Investment manager WHSP, which made a joint venture with Pengana earlier this year to establish Pengana’s private credit portfolio, made a non-binding indicative offer to acquire 100 per cent of Perpetual via a scheme of arrangement, conditional upon a demerger of Perpetual’s asset management business.
WHSP is already a Perpetual shareholder with a 9.9 per cent stake.
“WHSP has a deep understanding of Perpetual and its individual business segments, which each have different characteristics and most operate independently. WHSP believes the complexity of the Perpetual Group, together with the current market backdrop and Perpetual’s high financial leverage, is weighing on the share price and constraining Perpetual’s strategic flexibility,” WHSP said as its strategic rationale.
“In WHSP, Perpetual shareholders will not only continue to benefit from Perpetual Wealth Management and Perpetual Corporate Trust’s annuity-style earnings streams but also gain exposure to a broader, more liquid stock backed by a diversified portfolio of quality assets, a net cash position and a focus on wealth creation for retail shareholders.”
However, Perpetual rejected the deal as they felt it “materially undervalues” the firm’s various business divisions and would not be in the best interest of Perpetual shareholders.

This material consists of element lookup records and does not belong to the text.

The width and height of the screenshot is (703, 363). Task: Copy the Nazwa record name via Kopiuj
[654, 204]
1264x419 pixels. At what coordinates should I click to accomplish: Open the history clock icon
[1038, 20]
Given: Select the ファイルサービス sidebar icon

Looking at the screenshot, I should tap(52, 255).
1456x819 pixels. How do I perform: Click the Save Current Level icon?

In an ASX statement, the firm said: “It materially undervalues Perpetual and its corporate trust and wealth management businesses and offers WHSP shares as a consideration.
“It is conditional on a demerger of asset management which would be distributed in-specie to existing Perpetual shareholders.

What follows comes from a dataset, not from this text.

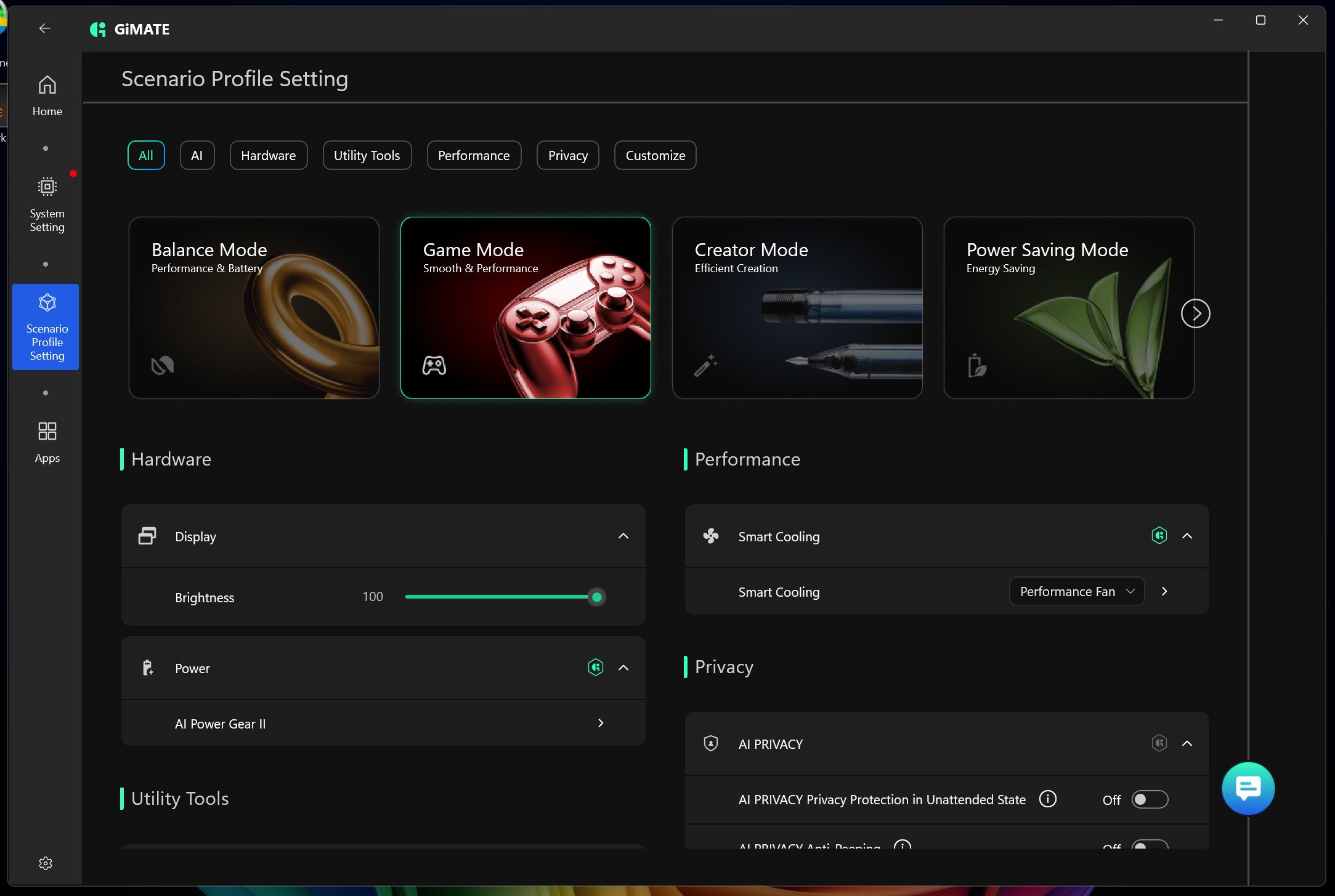Open the Apps section
The image size is (1335, 896).
click(x=47, y=442)
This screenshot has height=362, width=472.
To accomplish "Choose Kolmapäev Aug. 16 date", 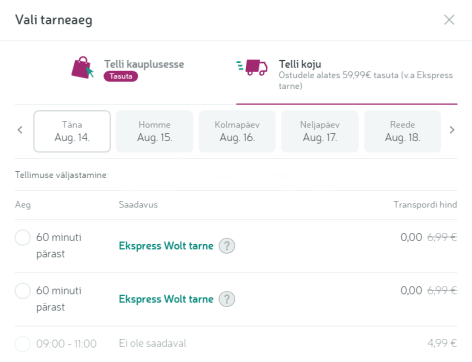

“It introduces significant execution and operational risk over a protracted implementation period and consequently may have negative value implications for Perpetual shareholders.”
Earlier that day (6 December), Perpetual also announced a strategic review of its corporate trust and wealth management businesses.
Since its annual general meeting on 19 October, the firm said, it has further progressed the evaluation of those strategic options and will be exploring the benefits of unlocking additional value for Perpetual shareholders through the separation of its corporate trust and wealth management businesses. It will also look to create a more focused asset management business.
In August, it shuffled its global asset management leadership to form one global division led by Rob Adams as chief executive of asset management, who will hold the role in addition to his group CEO role.
Graham Kitchen, current chair of Trillium and Perpetual corporate entities in the UK, will temporarily act as the global head of investment strategy while it sources a permanent candidate.
Amanda Gillespie will continue to lead asset management in Australia, and Adam Quaife will lead global distribution – both will join the group executive committee.